Recast the portion of the items that opens with the line containing "This screenshot has height=474, width=654." and closes with the line containing "The width and height of the screenshot is (638, 488)." as a Markdown table with columns headed Row and Line Text. Number each row and omit blank lines.

-=-=-

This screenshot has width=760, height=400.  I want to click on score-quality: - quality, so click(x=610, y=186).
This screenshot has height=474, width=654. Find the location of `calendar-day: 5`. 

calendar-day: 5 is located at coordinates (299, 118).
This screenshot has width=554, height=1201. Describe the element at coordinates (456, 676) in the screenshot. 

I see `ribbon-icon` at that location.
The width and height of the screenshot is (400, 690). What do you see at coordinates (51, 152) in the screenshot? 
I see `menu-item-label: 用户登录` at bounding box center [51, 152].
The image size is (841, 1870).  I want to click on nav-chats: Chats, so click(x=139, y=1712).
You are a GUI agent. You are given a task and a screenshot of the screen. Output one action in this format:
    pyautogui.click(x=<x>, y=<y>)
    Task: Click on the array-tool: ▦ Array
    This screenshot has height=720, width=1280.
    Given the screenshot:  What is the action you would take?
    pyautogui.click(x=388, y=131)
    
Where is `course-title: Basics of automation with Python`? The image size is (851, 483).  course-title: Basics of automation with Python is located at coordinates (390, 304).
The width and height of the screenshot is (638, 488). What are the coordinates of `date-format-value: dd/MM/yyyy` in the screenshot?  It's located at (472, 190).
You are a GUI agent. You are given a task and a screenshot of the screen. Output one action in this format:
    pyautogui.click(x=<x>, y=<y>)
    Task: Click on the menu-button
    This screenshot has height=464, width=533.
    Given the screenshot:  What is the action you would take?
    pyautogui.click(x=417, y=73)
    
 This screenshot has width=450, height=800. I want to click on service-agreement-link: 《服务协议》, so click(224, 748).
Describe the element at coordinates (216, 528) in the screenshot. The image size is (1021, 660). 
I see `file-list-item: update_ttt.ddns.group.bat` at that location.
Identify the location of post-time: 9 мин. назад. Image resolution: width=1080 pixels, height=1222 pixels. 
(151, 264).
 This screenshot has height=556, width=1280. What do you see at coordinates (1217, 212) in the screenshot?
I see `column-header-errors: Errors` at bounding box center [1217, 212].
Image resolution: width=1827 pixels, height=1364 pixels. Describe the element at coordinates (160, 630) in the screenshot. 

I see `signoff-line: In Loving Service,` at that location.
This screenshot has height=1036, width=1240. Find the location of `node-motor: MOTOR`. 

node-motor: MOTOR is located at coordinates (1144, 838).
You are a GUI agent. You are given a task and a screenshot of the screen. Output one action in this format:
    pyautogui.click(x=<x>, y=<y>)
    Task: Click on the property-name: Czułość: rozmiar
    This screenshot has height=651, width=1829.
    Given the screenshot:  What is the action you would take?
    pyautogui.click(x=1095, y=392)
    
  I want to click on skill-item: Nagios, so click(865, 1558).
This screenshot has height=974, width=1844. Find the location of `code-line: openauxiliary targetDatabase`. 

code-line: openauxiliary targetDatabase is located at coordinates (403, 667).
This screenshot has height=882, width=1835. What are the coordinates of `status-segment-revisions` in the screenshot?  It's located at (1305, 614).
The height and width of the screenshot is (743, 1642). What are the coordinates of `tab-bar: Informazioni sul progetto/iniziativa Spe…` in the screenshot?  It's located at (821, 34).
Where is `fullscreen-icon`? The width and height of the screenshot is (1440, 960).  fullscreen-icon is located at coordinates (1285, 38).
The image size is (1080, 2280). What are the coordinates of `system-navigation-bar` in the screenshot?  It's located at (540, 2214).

-=-=-

* _OUTPUT BELOW_:
| Row | Line Text |
|---|---|
| 1 | This screenshot has height=474, width=654. Find the location of `calendar-day: 5`.  |
| 2 | calendar-day: 5 is located at coordinates (299, 118). |
| 3 | This screenshot has width=554, height=1201. Describe the element at coordinates (456, 676) in the screenshot.  |
| 4 | I see `ribbon-icon` at that location. |
| 5 | The width and height of the screenshot is (400, 690). What do you see at coordinates (51, 152) in the screenshot?  |
| 6 | I see `menu-item-label: 用户登录` at bounding box center [51, 152]. |
| 7 | The image size is (841, 1870).  I want to click on nav-chats: Chats, so click(x=139, y=1712). |
| 8 | You are a GUI agent. You are given a task and a screenshot of the screen. Output one action in this format: |
| 9 |     pyautogui.click(x=<x>, y=<y>) |
| 10 |     Task: Click on the array-tool: ▦ Array |
| 11 |     This screenshot has height=720, width=1280. |
| 12 |     Given the screenshot:  What is the action you would take? |
| 13 |     pyautogui.click(x=388, y=131) |
| 14 | Where is `course-title: Basics of automation with Python`? The image size is (851, 483).  course-title: Basics of automation with Python is located at coordinates (390, 304). |
| 15 | The width and height of the screenshot is (638, 488). What are the coordinates of `date-format-value: dd/MM/yyyy` in the screenshot?  It's located at (472, 190). |